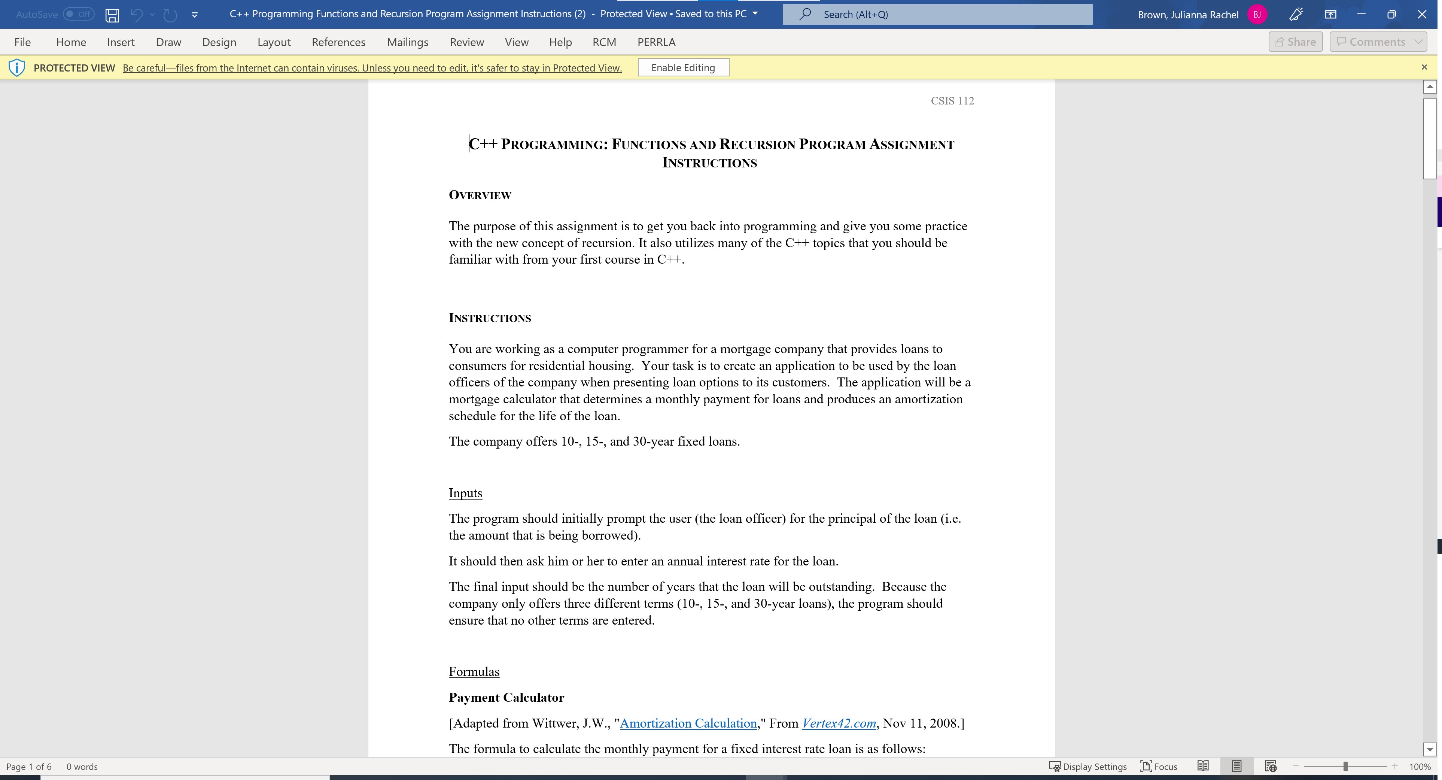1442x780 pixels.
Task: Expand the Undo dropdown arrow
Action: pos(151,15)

==

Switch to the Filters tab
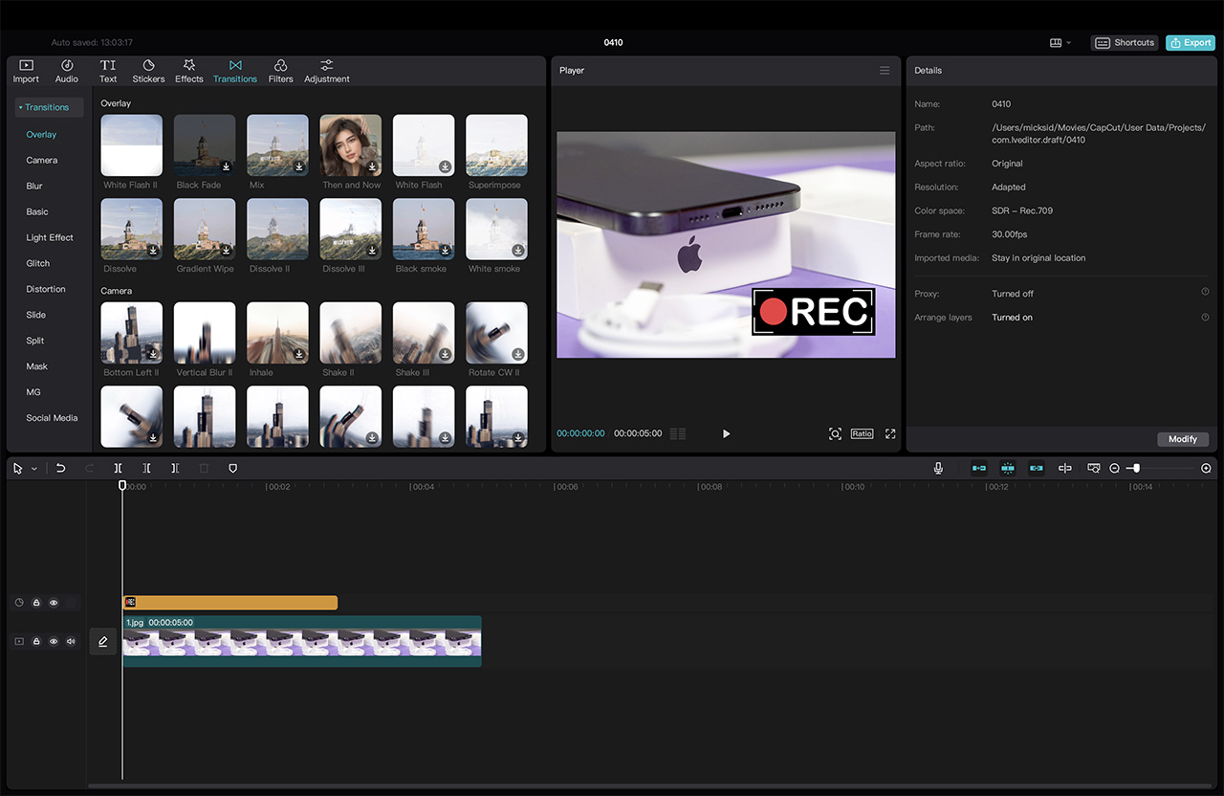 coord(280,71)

GIVEN REQUEST:
Present the lines of the records from the line containing "1442x780 pixels." through the line containing "Action: pos(151,15)" as a Markdown table with the columns Row and Line, skipping blank lines and omitting the pictures.

RESULT:
| Row | Line |
|---|---|
| 1 | 1442x780 pixels. |
| 2 | Task: Expand the Undo dropdown arrow |
| 3 | Action: pos(151,15) |